Stored records
· · · ·
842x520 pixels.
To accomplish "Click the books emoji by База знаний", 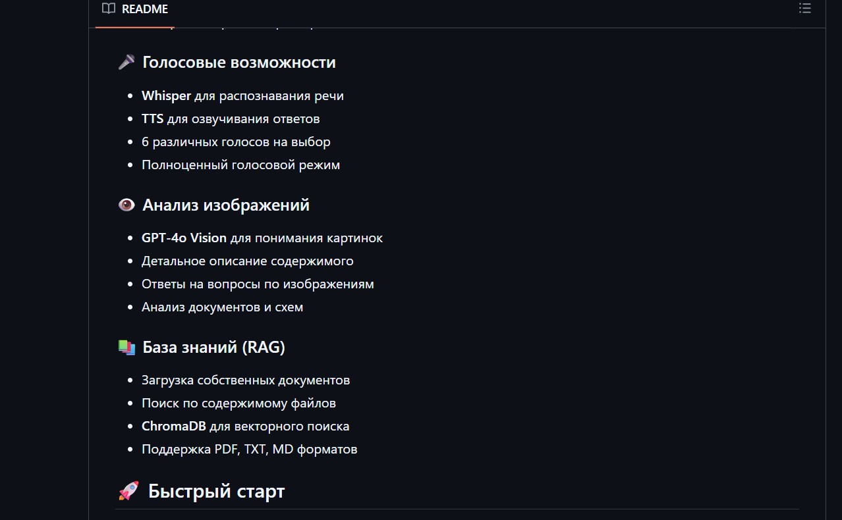I will coord(126,348).
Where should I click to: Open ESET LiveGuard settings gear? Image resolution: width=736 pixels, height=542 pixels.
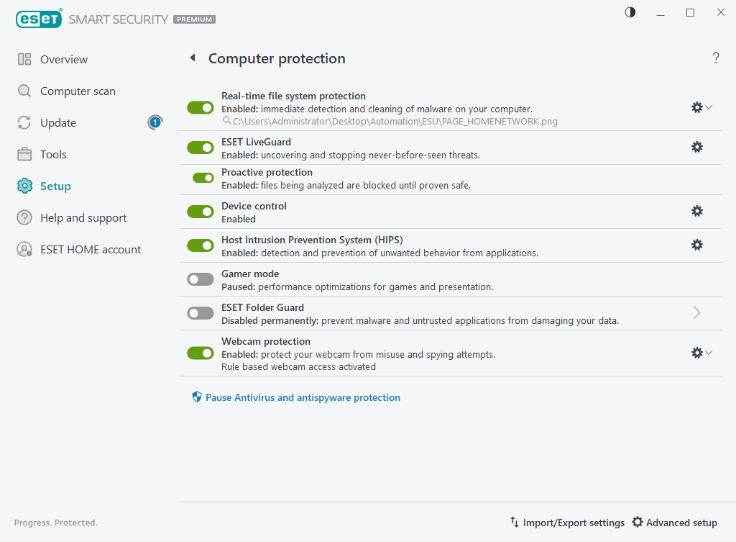[696, 147]
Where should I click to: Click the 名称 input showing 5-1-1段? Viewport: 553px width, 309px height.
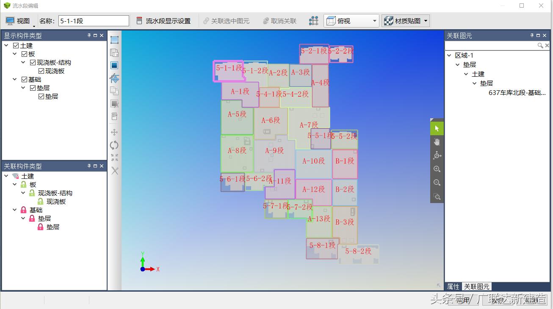pos(93,20)
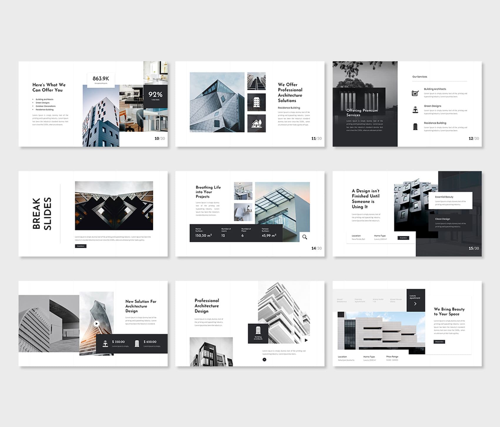
Task: Open the Essential Beauty white card
Action: 450,201
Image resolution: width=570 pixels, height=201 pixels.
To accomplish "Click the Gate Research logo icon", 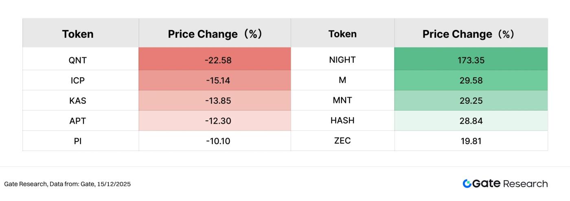I will click(467, 184).
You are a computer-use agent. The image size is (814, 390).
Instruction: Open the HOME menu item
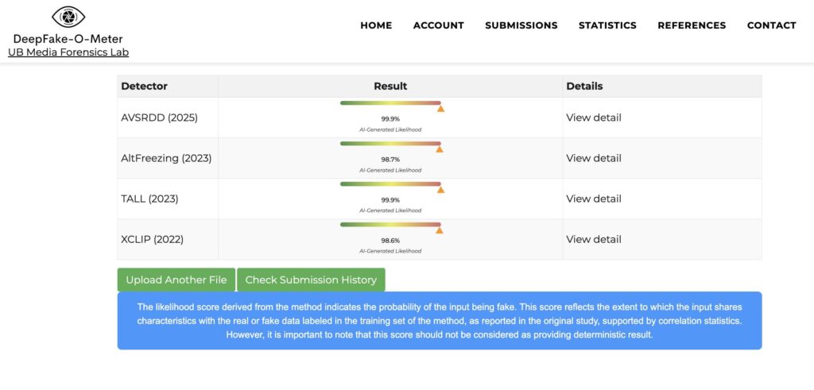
· · · ·
With pictures left out, repeat exactly the lines from the one containing "You are a computer-use" through the last line of the data above, inclusive, and nothing else.

You are a computer-use agent. The image size is (814, 390).
Instruction: Open the HOME menu item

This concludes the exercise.